[[ MATERIAL FOR THIS EXERCISE open ]]
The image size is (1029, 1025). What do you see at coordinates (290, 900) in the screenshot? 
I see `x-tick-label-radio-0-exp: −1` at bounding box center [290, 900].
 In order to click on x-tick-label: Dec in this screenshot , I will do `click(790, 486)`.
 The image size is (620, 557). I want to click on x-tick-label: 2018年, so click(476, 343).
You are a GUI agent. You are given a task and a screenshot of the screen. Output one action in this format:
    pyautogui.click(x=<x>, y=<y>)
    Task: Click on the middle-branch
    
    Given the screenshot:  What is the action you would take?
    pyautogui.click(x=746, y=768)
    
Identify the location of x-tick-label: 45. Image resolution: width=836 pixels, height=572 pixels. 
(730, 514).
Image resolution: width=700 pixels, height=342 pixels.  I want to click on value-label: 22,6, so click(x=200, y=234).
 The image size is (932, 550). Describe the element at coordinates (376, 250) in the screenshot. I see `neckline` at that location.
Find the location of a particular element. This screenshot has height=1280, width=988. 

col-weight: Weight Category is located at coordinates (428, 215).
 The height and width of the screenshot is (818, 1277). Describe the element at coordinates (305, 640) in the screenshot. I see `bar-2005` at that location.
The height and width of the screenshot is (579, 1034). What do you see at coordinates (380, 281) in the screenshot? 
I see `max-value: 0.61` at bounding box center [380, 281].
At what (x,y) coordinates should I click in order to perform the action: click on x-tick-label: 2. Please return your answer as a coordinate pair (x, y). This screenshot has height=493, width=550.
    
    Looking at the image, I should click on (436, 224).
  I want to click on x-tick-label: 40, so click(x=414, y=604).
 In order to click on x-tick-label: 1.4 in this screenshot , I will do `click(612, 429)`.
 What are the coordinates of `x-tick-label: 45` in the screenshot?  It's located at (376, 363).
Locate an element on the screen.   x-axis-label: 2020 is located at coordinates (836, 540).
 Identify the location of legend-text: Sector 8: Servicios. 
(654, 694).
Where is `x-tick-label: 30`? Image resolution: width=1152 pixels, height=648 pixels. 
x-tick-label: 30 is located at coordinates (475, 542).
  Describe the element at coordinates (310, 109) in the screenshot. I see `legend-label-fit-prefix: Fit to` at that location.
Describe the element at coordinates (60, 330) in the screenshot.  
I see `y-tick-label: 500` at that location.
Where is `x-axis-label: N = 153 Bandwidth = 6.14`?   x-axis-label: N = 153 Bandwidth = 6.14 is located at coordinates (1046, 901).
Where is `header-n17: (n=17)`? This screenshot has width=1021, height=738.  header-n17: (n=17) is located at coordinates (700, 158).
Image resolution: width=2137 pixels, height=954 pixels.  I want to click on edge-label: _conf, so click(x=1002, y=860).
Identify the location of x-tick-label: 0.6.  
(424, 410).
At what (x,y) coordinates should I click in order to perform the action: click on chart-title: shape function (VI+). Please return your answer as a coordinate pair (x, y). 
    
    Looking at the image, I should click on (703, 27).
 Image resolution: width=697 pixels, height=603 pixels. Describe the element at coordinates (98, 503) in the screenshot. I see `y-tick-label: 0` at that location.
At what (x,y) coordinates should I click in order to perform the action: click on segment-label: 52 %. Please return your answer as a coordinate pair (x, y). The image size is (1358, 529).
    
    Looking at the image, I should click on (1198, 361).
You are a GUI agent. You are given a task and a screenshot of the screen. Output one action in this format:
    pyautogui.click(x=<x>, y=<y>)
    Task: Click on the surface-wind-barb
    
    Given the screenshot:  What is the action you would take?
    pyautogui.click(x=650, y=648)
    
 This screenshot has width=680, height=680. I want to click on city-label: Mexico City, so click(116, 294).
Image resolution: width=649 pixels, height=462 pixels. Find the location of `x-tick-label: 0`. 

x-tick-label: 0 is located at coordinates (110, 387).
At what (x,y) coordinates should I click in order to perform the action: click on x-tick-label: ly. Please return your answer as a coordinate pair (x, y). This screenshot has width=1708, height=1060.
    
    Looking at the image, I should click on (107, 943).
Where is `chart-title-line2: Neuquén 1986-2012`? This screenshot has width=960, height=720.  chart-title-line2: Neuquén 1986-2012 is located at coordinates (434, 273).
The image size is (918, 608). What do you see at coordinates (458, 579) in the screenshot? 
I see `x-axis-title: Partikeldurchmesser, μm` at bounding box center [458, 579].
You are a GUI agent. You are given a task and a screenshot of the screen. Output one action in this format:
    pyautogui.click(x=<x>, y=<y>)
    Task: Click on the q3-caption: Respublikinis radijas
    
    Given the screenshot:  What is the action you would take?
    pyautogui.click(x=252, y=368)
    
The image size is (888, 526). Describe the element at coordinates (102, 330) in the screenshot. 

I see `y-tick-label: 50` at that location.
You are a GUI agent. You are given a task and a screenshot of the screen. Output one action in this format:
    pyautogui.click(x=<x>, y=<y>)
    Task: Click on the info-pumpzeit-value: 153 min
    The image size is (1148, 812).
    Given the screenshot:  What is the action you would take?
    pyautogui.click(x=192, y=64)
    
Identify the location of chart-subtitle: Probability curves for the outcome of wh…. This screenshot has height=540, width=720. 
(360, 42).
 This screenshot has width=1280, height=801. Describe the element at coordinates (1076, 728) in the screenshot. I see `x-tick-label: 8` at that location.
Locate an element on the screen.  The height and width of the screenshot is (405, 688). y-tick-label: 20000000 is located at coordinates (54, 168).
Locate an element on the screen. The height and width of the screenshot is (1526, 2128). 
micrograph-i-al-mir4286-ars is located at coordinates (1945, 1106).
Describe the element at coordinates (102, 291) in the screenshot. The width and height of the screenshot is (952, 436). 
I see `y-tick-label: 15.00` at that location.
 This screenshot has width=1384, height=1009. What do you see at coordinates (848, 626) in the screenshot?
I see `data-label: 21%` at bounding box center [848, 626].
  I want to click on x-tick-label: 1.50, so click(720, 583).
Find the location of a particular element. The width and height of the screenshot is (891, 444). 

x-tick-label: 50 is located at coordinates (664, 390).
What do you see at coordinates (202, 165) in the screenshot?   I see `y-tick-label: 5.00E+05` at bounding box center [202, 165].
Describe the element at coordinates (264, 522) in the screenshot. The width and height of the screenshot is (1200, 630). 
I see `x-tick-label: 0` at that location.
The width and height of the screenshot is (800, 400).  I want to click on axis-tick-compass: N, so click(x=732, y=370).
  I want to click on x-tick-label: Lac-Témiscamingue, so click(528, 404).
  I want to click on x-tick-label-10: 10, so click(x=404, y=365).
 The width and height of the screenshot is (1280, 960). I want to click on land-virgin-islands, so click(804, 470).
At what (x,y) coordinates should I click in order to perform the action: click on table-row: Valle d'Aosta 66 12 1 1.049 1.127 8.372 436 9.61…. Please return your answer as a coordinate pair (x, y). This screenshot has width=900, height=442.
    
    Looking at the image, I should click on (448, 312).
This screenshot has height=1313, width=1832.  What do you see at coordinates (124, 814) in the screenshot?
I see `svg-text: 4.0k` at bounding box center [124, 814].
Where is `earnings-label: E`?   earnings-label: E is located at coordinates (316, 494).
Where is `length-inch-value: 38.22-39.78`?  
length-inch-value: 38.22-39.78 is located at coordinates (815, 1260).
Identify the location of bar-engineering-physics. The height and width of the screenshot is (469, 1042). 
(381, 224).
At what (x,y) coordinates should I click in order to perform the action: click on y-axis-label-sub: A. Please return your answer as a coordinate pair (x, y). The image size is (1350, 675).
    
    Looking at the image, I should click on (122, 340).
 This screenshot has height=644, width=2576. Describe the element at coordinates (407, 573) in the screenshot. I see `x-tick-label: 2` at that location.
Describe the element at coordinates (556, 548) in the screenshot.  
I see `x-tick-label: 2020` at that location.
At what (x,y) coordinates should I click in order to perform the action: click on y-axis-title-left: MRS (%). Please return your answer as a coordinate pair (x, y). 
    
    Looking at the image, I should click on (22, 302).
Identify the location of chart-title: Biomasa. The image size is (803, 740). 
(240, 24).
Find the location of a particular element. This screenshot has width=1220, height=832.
[[ MATERIAL FOR THIS EXERCISE closed ]]
# YOUR OBJECTIVE
Can you take everything from the line containing "has height=1280, width=988." down to the line containing "col-weight: Weight Category" in the material above and give those lines again, swapping "particular" for "specific" and leaving the rest unchanged?

# RESPONSE AREA
Find the location of a specific element. This screenshot has height=1280, width=988. 

col-weight: Weight Category is located at coordinates (428, 215).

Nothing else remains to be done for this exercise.